Transcriptome-based analysis of the toxic effects of aluminum chloride exposure on spermatocytes

Aluminum chloride (AlCl3) exposure is pervasive in our daily lives. Numerous studies have demonstrated that exposure to AlCl3 can lead to male reproductive toxicity. However, the precise mechanism of action remains unclear. The objective of this study is to investigate the mechanism of aluminum-induced toxicity by analyzing the alterations in the global transcriptome gene profile of mouse spermatocytes (GC-2spd cells) exposed to AlCl3. GC-2spd cells were exposed to concentrations of 0, 1, 2, and 4 mM AlCl3, and high-throughput mRNA-seq was performed to investigate the changes in the transcriptome after exposure to 4 mM AlCl3. Our findings indicate that exposure to AlCl3 led to an increase in oxidative stress, disrupted glutathione metabolism, reduced cell viability, and altered gene expression in mouse spermatocytes.
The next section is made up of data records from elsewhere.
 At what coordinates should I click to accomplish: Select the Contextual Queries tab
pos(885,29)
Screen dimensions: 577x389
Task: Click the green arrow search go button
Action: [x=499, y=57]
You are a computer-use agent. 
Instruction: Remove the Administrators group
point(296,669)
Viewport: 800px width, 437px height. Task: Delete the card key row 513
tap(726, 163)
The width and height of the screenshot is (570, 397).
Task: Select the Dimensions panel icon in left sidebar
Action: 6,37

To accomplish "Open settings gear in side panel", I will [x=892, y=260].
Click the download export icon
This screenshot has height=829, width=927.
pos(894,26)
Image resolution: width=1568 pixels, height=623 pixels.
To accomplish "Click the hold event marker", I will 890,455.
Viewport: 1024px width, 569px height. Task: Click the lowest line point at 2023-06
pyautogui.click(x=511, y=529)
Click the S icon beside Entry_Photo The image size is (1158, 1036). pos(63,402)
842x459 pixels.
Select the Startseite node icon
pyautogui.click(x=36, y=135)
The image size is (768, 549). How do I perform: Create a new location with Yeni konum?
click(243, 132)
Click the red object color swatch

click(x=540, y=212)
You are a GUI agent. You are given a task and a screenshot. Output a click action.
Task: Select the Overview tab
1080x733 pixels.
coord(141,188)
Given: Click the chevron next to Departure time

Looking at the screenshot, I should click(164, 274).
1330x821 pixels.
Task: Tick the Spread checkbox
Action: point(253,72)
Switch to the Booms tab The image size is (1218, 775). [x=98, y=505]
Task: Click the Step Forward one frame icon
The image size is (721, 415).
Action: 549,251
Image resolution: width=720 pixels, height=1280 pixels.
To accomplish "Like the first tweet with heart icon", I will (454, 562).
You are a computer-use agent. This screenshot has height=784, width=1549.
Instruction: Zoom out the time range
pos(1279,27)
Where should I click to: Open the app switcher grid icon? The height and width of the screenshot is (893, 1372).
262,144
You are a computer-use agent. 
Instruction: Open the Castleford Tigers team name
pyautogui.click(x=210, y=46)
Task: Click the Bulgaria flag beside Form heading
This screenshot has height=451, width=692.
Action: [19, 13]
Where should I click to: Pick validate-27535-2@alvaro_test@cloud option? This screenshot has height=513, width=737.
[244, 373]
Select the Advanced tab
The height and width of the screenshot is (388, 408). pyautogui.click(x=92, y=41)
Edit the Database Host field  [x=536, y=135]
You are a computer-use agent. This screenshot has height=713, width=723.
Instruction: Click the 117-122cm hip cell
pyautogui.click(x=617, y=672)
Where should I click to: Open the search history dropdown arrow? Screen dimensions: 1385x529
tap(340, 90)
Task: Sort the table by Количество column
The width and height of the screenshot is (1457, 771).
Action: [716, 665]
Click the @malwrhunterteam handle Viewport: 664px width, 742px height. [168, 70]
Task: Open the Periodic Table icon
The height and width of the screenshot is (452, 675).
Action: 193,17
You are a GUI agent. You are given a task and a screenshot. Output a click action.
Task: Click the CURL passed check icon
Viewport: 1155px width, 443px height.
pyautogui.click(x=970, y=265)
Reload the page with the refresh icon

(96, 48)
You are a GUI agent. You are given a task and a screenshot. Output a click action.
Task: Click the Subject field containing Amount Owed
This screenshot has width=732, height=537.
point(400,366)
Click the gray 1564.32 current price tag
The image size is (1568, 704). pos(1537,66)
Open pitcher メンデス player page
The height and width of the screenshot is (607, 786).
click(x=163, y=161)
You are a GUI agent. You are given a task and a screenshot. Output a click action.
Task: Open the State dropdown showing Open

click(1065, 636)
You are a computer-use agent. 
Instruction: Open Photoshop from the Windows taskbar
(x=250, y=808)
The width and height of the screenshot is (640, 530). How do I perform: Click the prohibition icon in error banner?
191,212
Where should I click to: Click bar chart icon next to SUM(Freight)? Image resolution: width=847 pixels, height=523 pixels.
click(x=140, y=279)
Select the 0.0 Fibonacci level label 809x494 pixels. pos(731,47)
Gene enrichment analysis revealed that the differentially expressed genes (DEGs) were associated with various biological functions such as mitochondrial inner membrane, response to oxidative stress. Furthermore, these DEGs were found to be enriched in pathways including proteasome, glutathione metabolism, oxidative phosphorylation, and Hif-1 signaling pathway. Realtime PCR and western blot were employed to validate the expression alterations of pivotal genes, and the outcomes exhibited concordance with the mRNA-seq findings. This study provides a theoretical basis for revealing the potential mechanism of male reproductive toxicity caused by aluminum exposure.